Diagnostic Approach for Acute Lower Back Pain with Hip Movement Limitations
For a 55-year-old female paramedic with sudden onset left lumbar pain after bending forward, with decreased hip range of motion, initial management should focus on conservative treatment without imaging unless red flags are present. 1, 2
Initial Diagnostic Considerations
Most Likely Diagnoses
- Nonspecific mechanical low back pain/muscle strain (most common)
- Possible lumbar disc herniation (especially if radicular symptoms develop)
- Facet joint syndrome
- Sacroiliac joint dysfunction
Red Flags to Assess
- Progressive neurological deficits (motor weakness, sensory changes)
- Bladder/bowel dysfunction (urinary retention has 90% sensitivity for cauda equina syndrome)
- History of cancer, unexplained weight loss
- Fever or signs of infection
- Severe trauma disproportionate to mechanism of injury
- Age >50 (modest risk factor for cancer, positive likelihood ratio 2.7) 1
Recommended Investigations
Initial Approach
- No imaging is recommended initially for mechanical back pain without red flags 1, 2
- Imaging should be delayed for at least 4-6 weeks unless red flags are present 2
When to Consider Imaging
- If symptoms persist >6 weeks despite conservative management
- If radicular symptoms develop (pain radiating down leg in dermatomal pattern)

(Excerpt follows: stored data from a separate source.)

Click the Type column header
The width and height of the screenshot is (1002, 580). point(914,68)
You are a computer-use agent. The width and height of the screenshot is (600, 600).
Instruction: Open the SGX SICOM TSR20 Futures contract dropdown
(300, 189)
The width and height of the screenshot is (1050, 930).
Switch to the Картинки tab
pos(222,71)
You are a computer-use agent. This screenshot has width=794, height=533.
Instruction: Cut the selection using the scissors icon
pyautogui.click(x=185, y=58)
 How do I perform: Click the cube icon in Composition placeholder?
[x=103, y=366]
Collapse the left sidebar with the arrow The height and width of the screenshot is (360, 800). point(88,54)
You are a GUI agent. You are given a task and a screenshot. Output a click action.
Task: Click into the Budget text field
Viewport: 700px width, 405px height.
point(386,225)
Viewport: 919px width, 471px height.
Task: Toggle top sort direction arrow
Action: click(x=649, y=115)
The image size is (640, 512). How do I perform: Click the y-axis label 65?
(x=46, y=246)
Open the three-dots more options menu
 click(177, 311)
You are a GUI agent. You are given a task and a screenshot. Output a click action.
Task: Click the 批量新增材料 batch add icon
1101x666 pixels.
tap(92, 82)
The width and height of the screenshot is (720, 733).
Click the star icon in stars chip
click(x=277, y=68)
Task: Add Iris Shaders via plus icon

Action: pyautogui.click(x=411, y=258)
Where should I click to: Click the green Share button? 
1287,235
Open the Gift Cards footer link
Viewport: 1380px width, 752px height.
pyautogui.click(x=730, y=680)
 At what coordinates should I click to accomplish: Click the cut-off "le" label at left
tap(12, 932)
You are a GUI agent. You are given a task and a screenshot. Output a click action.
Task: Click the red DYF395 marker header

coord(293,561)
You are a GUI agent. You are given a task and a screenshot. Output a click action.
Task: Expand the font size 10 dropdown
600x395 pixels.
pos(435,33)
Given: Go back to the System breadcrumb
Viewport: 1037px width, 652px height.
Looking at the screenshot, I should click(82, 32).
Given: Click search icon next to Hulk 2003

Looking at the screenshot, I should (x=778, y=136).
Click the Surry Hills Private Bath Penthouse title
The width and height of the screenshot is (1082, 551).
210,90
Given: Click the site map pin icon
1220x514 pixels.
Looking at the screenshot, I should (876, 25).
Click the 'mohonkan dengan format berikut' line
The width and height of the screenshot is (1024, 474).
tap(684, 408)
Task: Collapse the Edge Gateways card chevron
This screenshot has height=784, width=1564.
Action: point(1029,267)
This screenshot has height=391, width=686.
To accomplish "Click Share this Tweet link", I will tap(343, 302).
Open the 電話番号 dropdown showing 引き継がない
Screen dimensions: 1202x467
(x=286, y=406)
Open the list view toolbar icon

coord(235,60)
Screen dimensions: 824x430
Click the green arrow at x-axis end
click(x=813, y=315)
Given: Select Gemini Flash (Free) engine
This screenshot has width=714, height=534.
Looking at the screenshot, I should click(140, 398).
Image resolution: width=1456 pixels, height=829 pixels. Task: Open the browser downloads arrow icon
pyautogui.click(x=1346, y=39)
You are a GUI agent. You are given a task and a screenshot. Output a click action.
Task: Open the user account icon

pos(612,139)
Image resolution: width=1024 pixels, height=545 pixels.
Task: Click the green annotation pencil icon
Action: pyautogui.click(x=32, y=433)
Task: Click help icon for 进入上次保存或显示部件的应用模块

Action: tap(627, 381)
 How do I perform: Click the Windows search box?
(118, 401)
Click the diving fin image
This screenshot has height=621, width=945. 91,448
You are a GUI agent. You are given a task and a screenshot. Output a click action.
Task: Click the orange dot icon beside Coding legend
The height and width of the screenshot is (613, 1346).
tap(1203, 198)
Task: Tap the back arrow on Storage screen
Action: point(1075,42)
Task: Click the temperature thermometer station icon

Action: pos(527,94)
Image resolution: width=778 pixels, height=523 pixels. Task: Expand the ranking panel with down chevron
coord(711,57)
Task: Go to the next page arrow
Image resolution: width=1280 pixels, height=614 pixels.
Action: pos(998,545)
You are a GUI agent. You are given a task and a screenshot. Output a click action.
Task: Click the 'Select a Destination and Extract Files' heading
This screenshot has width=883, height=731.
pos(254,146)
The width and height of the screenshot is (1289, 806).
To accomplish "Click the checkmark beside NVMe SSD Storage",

- If red flags are present
Appropriate Imaging When Indicated
- MRI without contrast is the first-line imaging study if radicular symptoms develop (91.7% sensitivity, 100% specificity for disc herniation) 2
- Plain radiography has limited utility for soft tissue causes and cannot visualize neural compression 2
- CT scan may be considered when MRI is contraindicated (83.3% sensitivity, 71.4% specificity) 2
Clinical Evaluation to Guide Management
Key Physical Examination Elements
- Straight-leg raise test (91% sensitivity but only 26% specificity for herniated disc) 1
- Crossed straight-leg raise (29% sensitivity but 88% specificity) 1
- Neurological examination focusing on:
- L4 nerve root: knee strength and reflexes
- L5 nerve root: great toe and foot dorsiflexion strength
- S1 nerve root: foot plantarflexion and ankle reflexes
- Sensory distribution of symptoms
Psychosocial Assessment
- Assess for factors that predict poorer outcomes:
- Depression
- Passive coping strategies
- Job dissatisfaction
- Higher disability levels
- Disputed compensation claims 1
Management Approach
Initial Treatment
- NSAIDs (e.g., ibuprofen) as first-line treatment for pain relief 2
- Acetaminophen can be used as alternative or in combination with NSAIDs 2
- Avoid systemic corticosteroids (not recommended for low back pain with or without sciatica) 2
Activity Recommendations
- Begin with light intensity activities such as walking
- Gradually increase frequency and intensity following this progression:
- Weeks 1-2: Light activities for 5-10 minutes, 2-3 times per week
- Weeks 3-4: Increase to 15-20 minutes of moderate activity, 3-4 times per week
- Weeks 5-6: Progress toward 150 minutes per week of moderate intensity activity 2
Follow-up Recommendations
- Reevaluate if symptoms persist beyond 4 weeks 1
- Consider earlier reevaluation if:
- Severe pain or functional deficits develop
- Signs of radiculopathy develop
- Older patient (as in this case) 1
Important Considerations
Common Pitfalls to Avoid
- Ordering unnecessary imaging for acute back pain without red flags
- Failing to recognize development of neurological symptoms requiring further evaluation
- Overlooking psychosocial factors that may impede recovery
- Prescribing opioids as first-line treatment
Special Considerations for This Patient
- Occupational factors (paramedic work involves lifting) may affect recovery and return to work
- Age >50 is a modest risk factor that should be considered in follow-up planning
- The decreased hip ROM may indicate referred pain from the lumbar spine or a separate hip pathology that warrants evaluation if it persists
Remember that most acute low back pain resolves within 4-12 weeks with appropriate conservative management 2, and imaging findings often correlate poorly with symptoms 3.